Sinemada Kimlik ve Özgünlük: Autuer Kuramı

''Bir filmde iyi ya da kötü olan, yönetmendir; çünkü sinema, yönetmenin kişisel imzasıdır.''


Bazı filmleri izledikten sonra ‘Bu filmde Kubrick havası var’ ya da ‘Tarantino çekmiş olmalı’ gibi düşünceler aklımızdan geçer. İşte bu olay Autuer Kuramının ta kendisidir. 

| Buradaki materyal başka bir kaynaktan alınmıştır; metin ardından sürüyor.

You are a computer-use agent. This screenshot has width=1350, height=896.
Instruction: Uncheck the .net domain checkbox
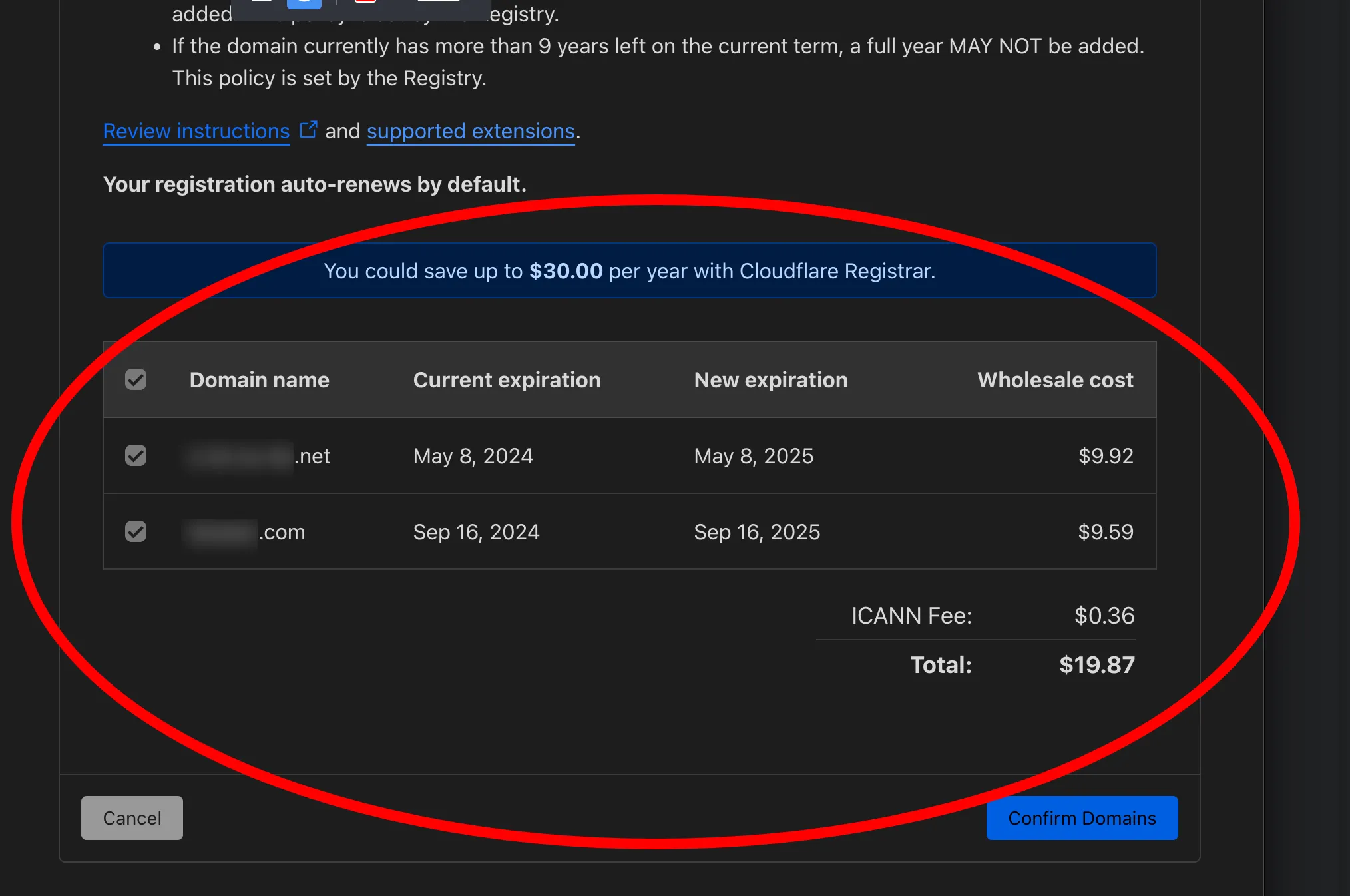tap(136, 455)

KAVRAMI VE OLUŞUMU ÜZERİNE  

Bir filmin oluşumunda etkin olanın yapımcı, senaristler, oyuncular, görüntü yönetmenleri, ses tasarımcılarından ziyade yönetmen olması gerektiğini söyleyen Autuer Kuramı, sinemanın yalnızca bir eğlence aracı değil, bir sanat formu da olduğunu savunur. Filmler, yönetmenlerin özgün seslerini, estetik anlayışlarını ve tematik kaygılarını yansıttığı birer sanat eseri olarak kabul edilir. 

Tarihine baktığımızda ise 2. Dünya Savaşının sonrasında, 1950’li yılların Fransa'sında bir grup eleştirmen, filmin asıl sanatçısının yönetmen olduğu fikrini ortaya atmıştır. Bu eleştirmenlerin başında Cahiers du Cinéma dergisinde yazılar yazan François Truffaut geliyordu. Truffaut'nun, 1954'te dergide yayınladığı ünlü makalesi "Une certaine tendance du cinéma français" (Fransız Sinemasının Bir Yönü), auteur kuramının teorik temellerini atan metin olarak kabul edilir. Bu yazısında Truffaut yönetmenin gerçek yazar olduğunu söyler. Bu teori "İyi veya kötü film yoktur, iyi veya kötü yönetmen vardır." sözüyle özetlenebilir. Buna göre her film yönetmeninin bakış açısını ve kimliğini taşıyan bir eserdir. Bu çıkarımlar yönetmenlerin kişisel bakış açıları, filmlerindeki karakterler, renk paletleri, kamera açıları ve genel atmosferle belirginleşiyor. Örneğin bir Wes Anderson filmi izlediğimizde imza niteliği taşıyan simetrik kareleri ya da Tarantino’nun şiddet ve mizahı harmanlayıp sunması onları birer Autuer yapar.  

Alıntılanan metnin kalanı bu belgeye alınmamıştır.